* OBJECTIF DE L'EXERCICE:
Répondez à ces questions à partir de l'extrait ci-dessous.
1. Quel type de loi faut-il pour supprimer le profit dans l'éducation ?
2. Selon ce que dénoncent les étudiants, qu'est-ce que la loi établit en priorité ?
3. De quelle liberté parle la Constitution, et quel droit ne confère-t-elle pas ?

:: EXTRAIT ::

Troisièmement, la Constitution contient des lois organiques constitutionnelles et des lois de quorums qualifiés qui requièrent également un quorum élevé, même s’il n’est pas de deux tiers. Par exemple, pour supprimer le profit dans l’éducation, il faut une loi organique constitutionnelle exigeant une majorité si élevée que si les fascistes [au sens de ceux qui défendent le régime de Pinochet] votent contre, elle ne peut passer.
Qu’est-ce qu’il faudrait modifier dans la Constitution dans le domaine de l’éducation? Ces modifications pourraient-elles répondre aux revendications étudiantes?
Les étudiants ont dénoncé le fait que la loi établit en priorité la liberté de l’enseignement plutôt que le droit à l’éducation. Elle renforce la liberté de fonder des écoles privées, chose que les pauvres ne peuvent pas faire. Voilà un de ses principes. On a triché une fois [pendant l’actuel gouvernement de Sebastian Piñera], parce que les protestations étudiantes avaient atteint une telle ampleur que les fascistes ont décidé de céder un peu. Ils ne voulaient pas toucher la loi organique sur l’éducation rédigée par Pinochet et elle n’a pas été modifiée. Ils ont changé la loi générale sur l’éducation, qu’il est possible de modifier en tant que loi commune, mais ils l’ont modifiée selon les goûts des fascistes, sinon ils ne l’auraient pas votée. Il faut bien comprendre qu’en fin de compte c’est encore Pinochet qui gouverne.
Pourquoi dites-vous cela?
Parce que c’est la Constitution qu’il a façonnée qui dirige nos vies. C’est elle qui nous confère des droits. Par exemple, elle parle de la «liberté du travail», autrement dit celle de fonder des entreprises, mais elle ne confère pas le droit au travail. C’est une Constitution…
Très libérale ?

:::
:: DONNÉES FOURNIES ::

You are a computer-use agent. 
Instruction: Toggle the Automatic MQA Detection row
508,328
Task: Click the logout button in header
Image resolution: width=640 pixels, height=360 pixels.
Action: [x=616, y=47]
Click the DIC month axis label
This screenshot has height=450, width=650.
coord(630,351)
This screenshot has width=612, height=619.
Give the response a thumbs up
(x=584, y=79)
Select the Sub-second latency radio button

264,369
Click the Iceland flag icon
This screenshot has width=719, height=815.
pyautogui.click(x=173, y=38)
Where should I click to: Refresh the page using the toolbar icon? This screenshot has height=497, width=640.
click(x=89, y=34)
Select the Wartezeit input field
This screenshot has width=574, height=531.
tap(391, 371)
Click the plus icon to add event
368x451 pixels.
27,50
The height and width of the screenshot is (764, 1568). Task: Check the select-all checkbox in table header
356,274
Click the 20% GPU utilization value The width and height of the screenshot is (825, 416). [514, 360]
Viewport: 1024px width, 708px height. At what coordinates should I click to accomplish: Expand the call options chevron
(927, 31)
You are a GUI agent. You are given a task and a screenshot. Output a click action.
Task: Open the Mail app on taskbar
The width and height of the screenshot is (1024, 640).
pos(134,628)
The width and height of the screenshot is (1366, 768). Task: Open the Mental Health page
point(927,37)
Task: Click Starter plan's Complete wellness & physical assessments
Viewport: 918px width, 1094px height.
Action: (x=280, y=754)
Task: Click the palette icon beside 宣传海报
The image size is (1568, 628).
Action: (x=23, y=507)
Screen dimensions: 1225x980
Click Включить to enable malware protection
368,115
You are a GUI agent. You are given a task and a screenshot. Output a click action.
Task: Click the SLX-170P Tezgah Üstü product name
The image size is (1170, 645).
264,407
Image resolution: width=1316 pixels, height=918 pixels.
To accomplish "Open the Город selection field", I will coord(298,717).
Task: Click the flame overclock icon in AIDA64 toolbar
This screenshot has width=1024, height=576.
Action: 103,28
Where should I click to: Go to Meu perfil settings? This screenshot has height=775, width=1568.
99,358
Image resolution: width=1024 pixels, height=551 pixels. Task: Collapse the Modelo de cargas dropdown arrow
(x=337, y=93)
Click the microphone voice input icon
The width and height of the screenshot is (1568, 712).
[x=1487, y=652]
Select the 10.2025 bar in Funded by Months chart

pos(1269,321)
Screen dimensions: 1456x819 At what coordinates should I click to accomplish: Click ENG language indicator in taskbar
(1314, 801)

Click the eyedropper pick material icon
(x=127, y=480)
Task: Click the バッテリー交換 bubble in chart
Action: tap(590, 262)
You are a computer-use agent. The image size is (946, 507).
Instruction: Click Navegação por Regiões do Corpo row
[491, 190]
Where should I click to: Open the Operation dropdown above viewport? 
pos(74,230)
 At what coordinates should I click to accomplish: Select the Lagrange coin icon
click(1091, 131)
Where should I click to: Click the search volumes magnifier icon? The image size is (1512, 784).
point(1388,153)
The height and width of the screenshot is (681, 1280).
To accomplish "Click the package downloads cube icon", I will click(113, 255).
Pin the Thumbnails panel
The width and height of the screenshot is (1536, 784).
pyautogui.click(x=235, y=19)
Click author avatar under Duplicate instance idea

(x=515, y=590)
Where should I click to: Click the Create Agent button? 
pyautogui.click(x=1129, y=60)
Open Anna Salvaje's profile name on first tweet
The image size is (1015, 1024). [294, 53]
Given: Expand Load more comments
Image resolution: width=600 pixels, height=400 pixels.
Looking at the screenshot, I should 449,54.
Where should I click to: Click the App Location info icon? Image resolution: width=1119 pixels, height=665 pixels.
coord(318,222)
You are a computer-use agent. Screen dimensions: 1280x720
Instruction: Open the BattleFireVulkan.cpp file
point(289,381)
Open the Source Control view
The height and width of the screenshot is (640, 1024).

:::

* RÉPONSE:
1. Une loi organique constitutionnelle, qui exige une majorité si élevée qu'elle ne peut passer si les fascistes votent contre.
2. La liberté de l'enseignement, plutôt que le droit à l'éducation.
3. Elle parle de la « liberté du travail », c'est-à-dire celle de fonder des entreprises, mais elle ne confère pas le droit au travail.